## [Aim of the task]
Each record should appear again in the response exactly as it does in the original.

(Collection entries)
───

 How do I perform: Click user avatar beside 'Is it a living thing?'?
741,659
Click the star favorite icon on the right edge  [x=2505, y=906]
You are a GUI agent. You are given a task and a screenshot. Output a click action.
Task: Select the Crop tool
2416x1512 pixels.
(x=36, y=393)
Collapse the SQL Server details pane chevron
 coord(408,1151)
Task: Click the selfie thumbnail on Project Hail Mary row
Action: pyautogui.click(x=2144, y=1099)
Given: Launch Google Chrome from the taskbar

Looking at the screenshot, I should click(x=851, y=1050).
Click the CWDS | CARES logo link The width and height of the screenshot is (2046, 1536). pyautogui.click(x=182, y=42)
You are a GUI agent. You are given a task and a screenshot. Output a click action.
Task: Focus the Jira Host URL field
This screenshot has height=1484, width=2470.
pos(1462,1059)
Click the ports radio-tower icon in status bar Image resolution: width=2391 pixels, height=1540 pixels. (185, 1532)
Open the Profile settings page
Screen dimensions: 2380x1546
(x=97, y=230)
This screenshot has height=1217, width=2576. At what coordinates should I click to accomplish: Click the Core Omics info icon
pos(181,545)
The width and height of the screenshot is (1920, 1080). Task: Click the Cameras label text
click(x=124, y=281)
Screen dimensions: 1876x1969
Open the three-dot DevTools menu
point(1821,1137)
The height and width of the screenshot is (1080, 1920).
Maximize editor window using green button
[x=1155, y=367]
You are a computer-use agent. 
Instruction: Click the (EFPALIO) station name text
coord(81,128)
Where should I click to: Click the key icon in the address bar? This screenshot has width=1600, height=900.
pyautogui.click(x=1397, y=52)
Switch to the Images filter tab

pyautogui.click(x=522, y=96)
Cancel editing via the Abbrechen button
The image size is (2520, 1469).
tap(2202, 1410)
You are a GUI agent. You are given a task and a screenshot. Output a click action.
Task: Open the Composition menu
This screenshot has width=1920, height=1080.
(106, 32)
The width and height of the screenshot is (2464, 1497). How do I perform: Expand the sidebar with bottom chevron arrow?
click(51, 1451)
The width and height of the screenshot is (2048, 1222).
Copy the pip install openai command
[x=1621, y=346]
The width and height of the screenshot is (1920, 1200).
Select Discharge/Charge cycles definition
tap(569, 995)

───

## [Exercise result]
 How do I perform: Click user avatar beside 'Is it a living thing?'?
741,659
Click the star favorite icon on the right edge  [x=2505, y=906]
You are a GUI agent. You are given a task and a screenshot. Output a click action.
Task: Select the Crop tool
2416x1512 pixels.
(x=36, y=393)
Collapse the SQL Server details pane chevron
 coord(408,1151)
Task: Click the selfie thumbnail on Project Hail Mary row
Action: pyautogui.click(x=2144, y=1099)
Given: Launch Google Chrome from the taskbar

Looking at the screenshot, I should click(x=851, y=1050).
Click the CWDS | CARES logo link The width and height of the screenshot is (2046, 1536). pyautogui.click(x=182, y=42)
You are a GUI agent. You are given a task and a screenshot. Output a click action.
Task: Focus the Jira Host URL field
This screenshot has height=1484, width=2470.
pos(1462,1059)
Click the ports radio-tower icon in status bar Image resolution: width=2391 pixels, height=1540 pixels. (185, 1532)
Open the Profile settings page
Screen dimensions: 2380x1546
(x=97, y=230)
This screenshot has height=1217, width=2576. At what coordinates should I click to accomplish: Click the Core Omics info icon
pos(181,545)
The width and height of the screenshot is (1920, 1080). Task: Click the Cameras label text
click(x=124, y=281)
Screen dimensions: 1876x1969
Open the three-dot DevTools menu
point(1821,1137)
The height and width of the screenshot is (1080, 1920).
Maximize editor window using green button
[x=1155, y=367]
You are a computer-use agent. 
Instruction: Click the (EFPALIO) station name text
coord(81,128)
Where should I click to: Click the key icon in the address bar? This screenshot has width=1600, height=900.
pyautogui.click(x=1397, y=52)
Switch to the Images filter tab

pyautogui.click(x=522, y=96)
Cancel editing via the Abbrechen button
The image size is (2520, 1469).
tap(2202, 1410)
You are a GUI agent. You are given a task and a screenshot. Output a click action.
Task: Open the Composition menu
This screenshot has width=1920, height=1080.
(106, 32)
The width and height of the screenshot is (2464, 1497). How do I perform: Expand the sidebar with bottom chevron arrow?
click(51, 1451)
The width and height of the screenshot is (2048, 1222).
Copy the pip install openai command
[x=1621, y=346]
The width and height of the screenshot is (1920, 1200).
Select Discharge/Charge cycles definition
tap(569, 995)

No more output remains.